9.2 If Customer requests Ventura to provide warehousing services beyond the basic scope of this Agreement, and Ventura agrees to provide such services, such services shall be separately stated on each invoice for each affected Product.

9.3 If Customer requests Ventura to provide distribution services beyond the basic scope of this Agreement (that is, delivery terms other than F.O.B. Ventura plant), and Ventura agrees to provide such services, such services shall be separately stated on each invoice.

10. Shipping and risk of loss

10.1 Products shall be delivered F.O.B. Ventura' s plant.
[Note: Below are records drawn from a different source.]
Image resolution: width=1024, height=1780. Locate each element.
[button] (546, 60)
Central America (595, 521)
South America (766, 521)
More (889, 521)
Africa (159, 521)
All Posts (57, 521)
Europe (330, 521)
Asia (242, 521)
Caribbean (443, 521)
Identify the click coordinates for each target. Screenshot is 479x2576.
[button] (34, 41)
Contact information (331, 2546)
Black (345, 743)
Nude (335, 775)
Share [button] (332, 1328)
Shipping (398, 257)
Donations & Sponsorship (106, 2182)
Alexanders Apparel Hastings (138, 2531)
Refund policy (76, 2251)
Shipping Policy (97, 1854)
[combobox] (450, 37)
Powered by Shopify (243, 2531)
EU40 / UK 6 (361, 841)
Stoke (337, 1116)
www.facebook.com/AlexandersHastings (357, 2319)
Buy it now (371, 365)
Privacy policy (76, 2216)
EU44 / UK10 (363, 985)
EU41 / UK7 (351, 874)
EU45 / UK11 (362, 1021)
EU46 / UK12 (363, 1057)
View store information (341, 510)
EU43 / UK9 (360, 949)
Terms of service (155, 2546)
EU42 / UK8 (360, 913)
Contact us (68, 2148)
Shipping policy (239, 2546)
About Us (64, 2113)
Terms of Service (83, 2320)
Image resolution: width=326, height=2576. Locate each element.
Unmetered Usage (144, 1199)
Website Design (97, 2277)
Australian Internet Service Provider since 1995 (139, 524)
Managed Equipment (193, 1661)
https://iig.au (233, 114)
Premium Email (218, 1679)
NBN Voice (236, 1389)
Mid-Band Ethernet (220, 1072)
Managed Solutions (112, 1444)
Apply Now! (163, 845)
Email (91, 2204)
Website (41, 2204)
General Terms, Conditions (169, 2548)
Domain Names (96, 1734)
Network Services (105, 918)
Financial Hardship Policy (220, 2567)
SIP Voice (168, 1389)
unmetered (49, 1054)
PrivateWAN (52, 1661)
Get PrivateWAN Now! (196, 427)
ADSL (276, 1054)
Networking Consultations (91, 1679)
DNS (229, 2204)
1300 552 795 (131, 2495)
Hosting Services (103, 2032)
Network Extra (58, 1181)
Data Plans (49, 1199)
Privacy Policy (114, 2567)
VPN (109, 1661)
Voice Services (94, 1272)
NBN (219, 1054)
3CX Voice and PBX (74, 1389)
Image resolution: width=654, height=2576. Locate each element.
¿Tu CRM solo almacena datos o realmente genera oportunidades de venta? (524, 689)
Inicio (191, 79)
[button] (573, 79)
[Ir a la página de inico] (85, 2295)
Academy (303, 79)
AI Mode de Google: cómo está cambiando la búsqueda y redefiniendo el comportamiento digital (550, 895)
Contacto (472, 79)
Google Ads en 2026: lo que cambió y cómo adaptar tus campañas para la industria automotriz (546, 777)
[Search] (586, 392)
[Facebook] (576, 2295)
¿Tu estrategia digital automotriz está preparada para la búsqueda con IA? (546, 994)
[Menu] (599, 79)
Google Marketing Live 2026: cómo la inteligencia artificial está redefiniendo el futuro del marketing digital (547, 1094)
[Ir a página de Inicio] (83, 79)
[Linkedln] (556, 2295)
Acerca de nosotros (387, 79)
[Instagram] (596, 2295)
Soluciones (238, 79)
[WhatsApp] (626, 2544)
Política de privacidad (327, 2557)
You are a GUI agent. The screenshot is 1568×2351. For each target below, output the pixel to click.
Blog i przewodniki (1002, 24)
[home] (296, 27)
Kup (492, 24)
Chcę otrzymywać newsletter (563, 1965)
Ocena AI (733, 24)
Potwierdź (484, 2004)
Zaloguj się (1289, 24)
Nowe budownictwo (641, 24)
10.2 In the normal course Customer shall designate a carrier for shipments of Products. Ventura shall coordinate loading appointments at Ventura' s plant for the shipping of Products. Customer shall be responsible for payment of freight invoices directly to the carrier.

10.3 If Customer does not designate a carrier, or a designated carrier declines to provide the requested service, Ventura may designate a licensed common carrier for delivery. If Ventura pays the carrier, Customer is responsible for reimbursement of all freight charges. Ventura shall seek prior approval of freight charges that are not part of the then-applicable standard freight table and supply customary documentation of Ventura-paid freight charges if requested by Customer. The freight table in effect as of [date] is attached as Schedule 10.3. Confidential Treatment Manufacturing Agreement Page 7 of 47 GFA Brands, Inc. and Ventura Foods, LLC March 2, 2007


Certain portions hereof denoted with " [***]" have been omitted pursuant to a request for confidential treatment. An unredacted copy hereof has been filed separately with the United States Securities and Exchange Commission pursuant to a request for confidential treatment . 10.4 If Ventura prepays freight charges for shipments of Products, the minimum freight charge shall be for *** (***) pounds. 10.5 Customer shall bear the risk of damage to or loss of Products after delivery to a carrier. 10.6 If Customer pays the freight charges directly, Customer shall be responsible for filing any claim for damaged or missing Products with the carriers.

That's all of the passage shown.